ハウステンボスはこのような方法で、食品ロスの課題にも対策を行っています。
ごみに対する取り組み
一日平均7トンのごみが、ハウステンボス内から出ます。
ハウステンボスではゴミは分別を徹底しており、その項目は紙ごみだけに目を向けても15種類に上ることから、その徹底ぶりがお判りいただけるでしょう。
そして細かく分別されたごみは再利用され、再利用できなかったもののうち値段がつくものは業者に販売して利益を得るという方法をとっています。
また生ごみに関してはコンポスト処理を行い、すべてをたい肥にして場内の花壇などで再利用されます。
経済と環境の共生を目指して
ここまで、ハウステンボスの持続可能な街づくりのための取り組みについて解説してきました。
この取り組みは、まだSDGsという言葉すらない1990年着工当時に行われたインフラ設備から始まったと考えるべきでしょう。
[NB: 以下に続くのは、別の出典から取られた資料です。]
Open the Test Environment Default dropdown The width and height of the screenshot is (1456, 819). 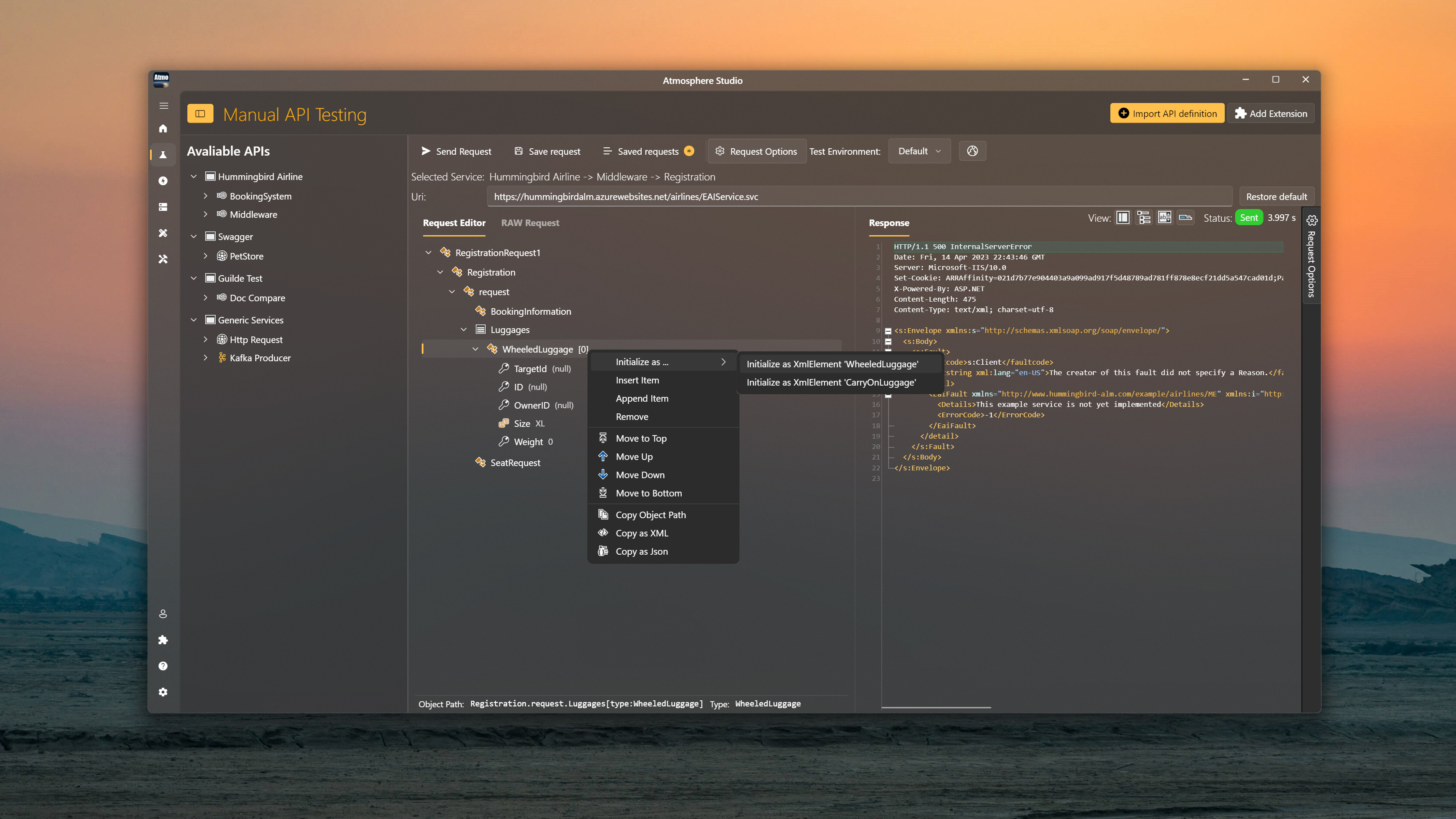click(919, 151)
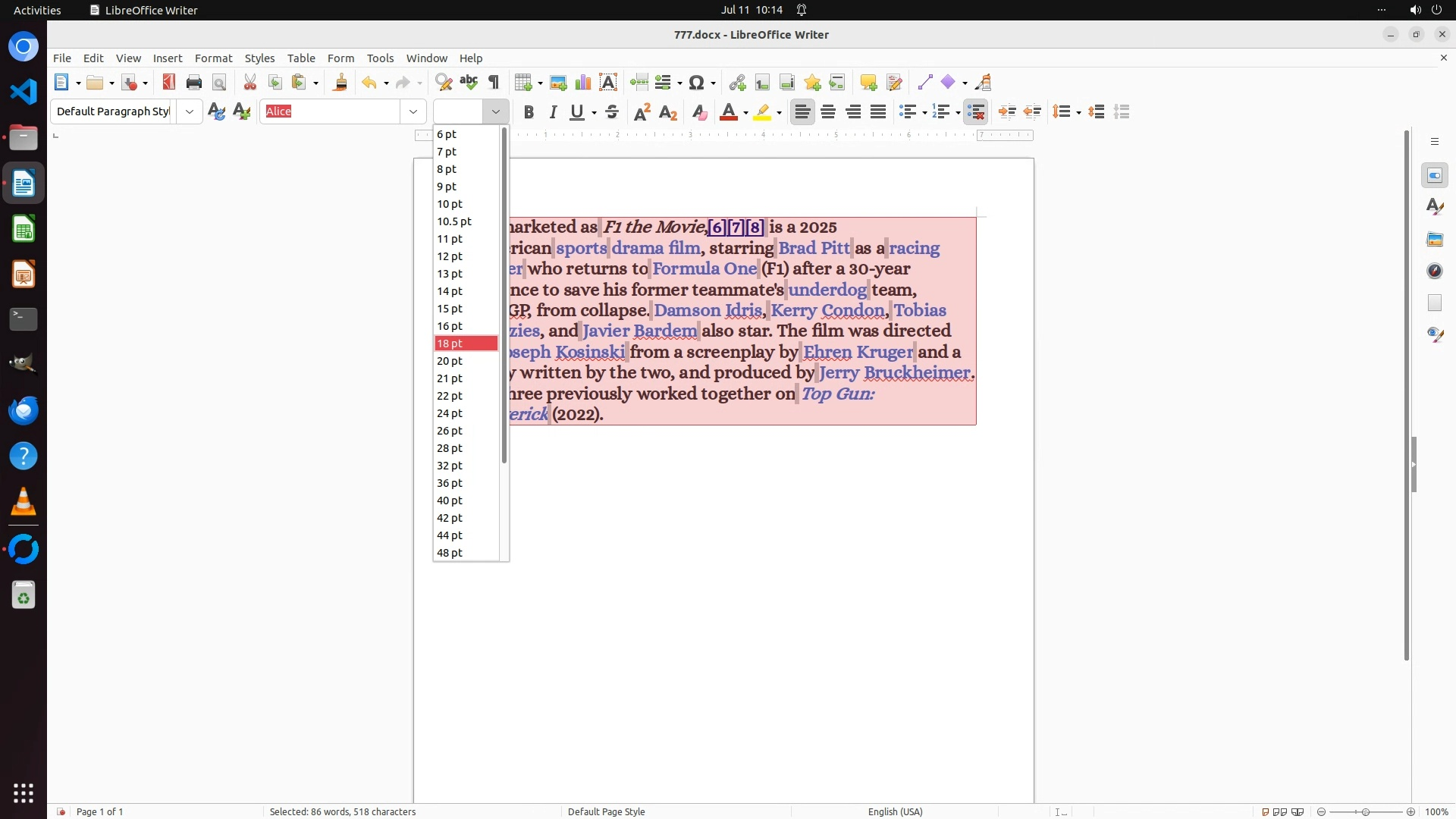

そしてごみ処理システムやフードロスをなくす取り組みも加わり、進化を続けることでさらに強くSDGsの目標達成に貢献してします。
ハウステンボスは、テーマパークである以上収益を上げる必要があります。
しかし収益のみだけでなく、周辺環境との共存についてもしっかりとしたビジョンを持っているのが、このハウステンボスです。
ハウステンボスは設計の時点で、水やエネルギーなどエコロジーの問題について、非常に先進的な視点を持っていました。
今後考えられる地球上のさまざまな問題を解決するために、今現在行われている対策が「やりすぎ」だと思われてケースもあるかもしれません。
ハウステンボスの設備も、当初は「やりすぎ」という意見もありました。
そのような取り組みも、ハウステンボスのようにスタンダードになる日が来る可能性は十分にあります。
地球が抱える問題を解決するためには、先の先を見据えた取り組みも考えていく必要があるのかもしれません。